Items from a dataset
--------------------------------------------------
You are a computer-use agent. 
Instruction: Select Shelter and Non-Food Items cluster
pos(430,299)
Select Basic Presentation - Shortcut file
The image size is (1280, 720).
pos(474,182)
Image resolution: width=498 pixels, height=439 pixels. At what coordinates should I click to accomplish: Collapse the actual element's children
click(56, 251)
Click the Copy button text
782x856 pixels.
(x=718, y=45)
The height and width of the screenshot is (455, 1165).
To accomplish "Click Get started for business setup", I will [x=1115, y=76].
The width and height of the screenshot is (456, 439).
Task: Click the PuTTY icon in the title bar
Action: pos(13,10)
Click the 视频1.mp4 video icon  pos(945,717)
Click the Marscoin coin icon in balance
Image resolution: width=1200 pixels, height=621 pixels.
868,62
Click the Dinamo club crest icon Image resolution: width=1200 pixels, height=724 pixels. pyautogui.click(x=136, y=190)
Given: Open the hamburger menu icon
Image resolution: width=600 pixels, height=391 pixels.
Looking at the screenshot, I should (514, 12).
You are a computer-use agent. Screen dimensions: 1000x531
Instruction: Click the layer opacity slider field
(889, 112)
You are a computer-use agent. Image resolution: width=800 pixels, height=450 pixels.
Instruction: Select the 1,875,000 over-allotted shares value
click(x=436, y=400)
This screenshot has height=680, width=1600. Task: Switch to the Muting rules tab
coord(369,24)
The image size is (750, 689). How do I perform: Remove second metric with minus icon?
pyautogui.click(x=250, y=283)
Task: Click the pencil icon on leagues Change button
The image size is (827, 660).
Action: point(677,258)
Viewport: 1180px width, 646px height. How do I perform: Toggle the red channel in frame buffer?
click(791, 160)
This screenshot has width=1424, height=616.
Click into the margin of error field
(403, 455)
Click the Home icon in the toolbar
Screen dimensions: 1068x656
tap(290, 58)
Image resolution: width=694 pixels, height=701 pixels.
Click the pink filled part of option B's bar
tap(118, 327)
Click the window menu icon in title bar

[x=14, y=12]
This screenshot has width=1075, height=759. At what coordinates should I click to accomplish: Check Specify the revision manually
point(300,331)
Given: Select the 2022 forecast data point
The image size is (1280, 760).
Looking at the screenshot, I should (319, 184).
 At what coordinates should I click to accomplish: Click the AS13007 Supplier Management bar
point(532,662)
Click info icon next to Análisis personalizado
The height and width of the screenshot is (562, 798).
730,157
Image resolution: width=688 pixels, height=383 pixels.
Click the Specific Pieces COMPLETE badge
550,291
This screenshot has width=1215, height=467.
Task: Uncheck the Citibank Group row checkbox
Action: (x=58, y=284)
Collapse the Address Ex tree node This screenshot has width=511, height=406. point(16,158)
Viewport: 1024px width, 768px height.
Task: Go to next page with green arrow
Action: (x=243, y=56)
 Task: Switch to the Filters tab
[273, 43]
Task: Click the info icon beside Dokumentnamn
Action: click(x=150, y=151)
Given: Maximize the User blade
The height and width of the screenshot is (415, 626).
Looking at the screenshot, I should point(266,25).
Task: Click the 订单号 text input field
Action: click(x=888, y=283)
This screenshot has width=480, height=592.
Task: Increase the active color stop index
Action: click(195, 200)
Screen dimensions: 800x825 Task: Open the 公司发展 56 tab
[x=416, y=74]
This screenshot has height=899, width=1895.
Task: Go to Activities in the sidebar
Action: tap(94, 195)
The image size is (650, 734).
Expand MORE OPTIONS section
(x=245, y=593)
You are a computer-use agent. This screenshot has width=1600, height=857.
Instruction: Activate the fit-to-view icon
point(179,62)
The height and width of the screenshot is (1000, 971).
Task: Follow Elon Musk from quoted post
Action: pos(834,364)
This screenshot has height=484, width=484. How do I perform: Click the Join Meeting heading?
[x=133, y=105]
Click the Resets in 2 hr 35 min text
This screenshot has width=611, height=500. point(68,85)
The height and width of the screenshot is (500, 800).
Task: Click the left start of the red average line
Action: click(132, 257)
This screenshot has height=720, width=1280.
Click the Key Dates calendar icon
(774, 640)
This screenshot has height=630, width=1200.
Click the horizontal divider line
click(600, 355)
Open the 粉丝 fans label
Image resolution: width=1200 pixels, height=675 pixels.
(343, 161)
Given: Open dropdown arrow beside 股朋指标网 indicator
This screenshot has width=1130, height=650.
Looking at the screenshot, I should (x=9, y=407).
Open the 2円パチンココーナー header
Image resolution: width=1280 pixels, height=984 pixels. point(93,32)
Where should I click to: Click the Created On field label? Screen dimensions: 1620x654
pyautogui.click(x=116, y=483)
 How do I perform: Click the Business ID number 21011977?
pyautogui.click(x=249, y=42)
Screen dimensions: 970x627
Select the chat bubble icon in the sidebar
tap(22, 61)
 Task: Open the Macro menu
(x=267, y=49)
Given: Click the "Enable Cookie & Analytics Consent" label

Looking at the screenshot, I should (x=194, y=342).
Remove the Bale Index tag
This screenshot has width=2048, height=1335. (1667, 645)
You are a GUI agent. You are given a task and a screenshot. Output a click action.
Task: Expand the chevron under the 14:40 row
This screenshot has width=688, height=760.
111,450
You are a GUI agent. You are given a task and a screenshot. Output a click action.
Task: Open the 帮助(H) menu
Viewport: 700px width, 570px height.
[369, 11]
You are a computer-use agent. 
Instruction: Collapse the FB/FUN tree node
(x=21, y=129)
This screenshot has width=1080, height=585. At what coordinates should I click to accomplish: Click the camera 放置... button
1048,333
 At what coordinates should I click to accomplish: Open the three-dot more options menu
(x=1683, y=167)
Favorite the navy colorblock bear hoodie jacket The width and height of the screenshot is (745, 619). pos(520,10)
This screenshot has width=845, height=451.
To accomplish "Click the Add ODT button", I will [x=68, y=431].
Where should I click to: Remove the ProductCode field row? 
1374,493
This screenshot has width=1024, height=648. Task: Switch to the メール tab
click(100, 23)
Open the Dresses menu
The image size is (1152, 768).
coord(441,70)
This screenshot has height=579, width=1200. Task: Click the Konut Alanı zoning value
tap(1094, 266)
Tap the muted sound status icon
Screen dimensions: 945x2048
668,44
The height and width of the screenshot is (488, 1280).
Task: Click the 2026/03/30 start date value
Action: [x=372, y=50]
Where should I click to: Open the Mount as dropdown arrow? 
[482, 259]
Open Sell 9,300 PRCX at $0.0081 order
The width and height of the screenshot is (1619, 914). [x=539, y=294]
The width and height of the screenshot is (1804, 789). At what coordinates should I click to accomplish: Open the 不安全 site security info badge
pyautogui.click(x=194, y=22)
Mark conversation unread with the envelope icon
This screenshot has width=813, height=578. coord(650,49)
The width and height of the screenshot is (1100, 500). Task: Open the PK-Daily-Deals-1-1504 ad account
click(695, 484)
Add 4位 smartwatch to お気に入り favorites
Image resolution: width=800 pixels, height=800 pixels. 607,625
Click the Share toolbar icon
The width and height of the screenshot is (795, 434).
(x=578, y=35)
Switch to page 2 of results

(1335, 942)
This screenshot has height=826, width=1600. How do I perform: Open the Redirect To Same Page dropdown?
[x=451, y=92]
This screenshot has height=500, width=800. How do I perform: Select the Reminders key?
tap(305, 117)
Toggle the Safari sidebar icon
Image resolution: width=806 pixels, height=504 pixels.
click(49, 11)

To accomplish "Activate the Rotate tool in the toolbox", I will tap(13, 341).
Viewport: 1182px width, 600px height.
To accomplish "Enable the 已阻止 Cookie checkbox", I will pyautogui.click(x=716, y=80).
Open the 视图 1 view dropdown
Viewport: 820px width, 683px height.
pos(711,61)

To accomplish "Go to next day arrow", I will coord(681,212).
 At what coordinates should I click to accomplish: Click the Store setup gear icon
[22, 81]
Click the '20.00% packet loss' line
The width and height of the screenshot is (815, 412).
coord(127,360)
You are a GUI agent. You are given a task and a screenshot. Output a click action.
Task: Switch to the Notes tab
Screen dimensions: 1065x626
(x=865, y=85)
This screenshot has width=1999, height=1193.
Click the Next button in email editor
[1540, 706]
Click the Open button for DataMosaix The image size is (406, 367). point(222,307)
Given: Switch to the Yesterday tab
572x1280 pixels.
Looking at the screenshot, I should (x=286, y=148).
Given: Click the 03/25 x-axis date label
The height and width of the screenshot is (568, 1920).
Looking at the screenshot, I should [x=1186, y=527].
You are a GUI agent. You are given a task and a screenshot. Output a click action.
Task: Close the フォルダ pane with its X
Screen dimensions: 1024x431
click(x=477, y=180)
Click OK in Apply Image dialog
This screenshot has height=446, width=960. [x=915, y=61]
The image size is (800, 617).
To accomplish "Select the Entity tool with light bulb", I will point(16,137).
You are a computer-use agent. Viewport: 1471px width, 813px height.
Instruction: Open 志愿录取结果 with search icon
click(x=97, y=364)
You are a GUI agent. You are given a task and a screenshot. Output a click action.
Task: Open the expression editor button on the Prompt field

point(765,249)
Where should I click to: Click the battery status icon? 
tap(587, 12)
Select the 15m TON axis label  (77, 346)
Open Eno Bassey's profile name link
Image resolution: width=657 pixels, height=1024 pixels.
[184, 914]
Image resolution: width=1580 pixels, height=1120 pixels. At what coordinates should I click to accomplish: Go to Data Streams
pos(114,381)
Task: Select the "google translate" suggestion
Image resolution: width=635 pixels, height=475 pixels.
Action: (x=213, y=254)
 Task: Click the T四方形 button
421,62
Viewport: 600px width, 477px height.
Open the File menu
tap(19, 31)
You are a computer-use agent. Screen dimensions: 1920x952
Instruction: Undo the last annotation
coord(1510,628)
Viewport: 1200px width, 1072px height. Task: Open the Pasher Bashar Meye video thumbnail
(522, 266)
--------------------------------------------------
Write out each line above containing "axis".

Given: Click the 03/25 x-axis date label
Select the 15m TON axis label  (77, 346)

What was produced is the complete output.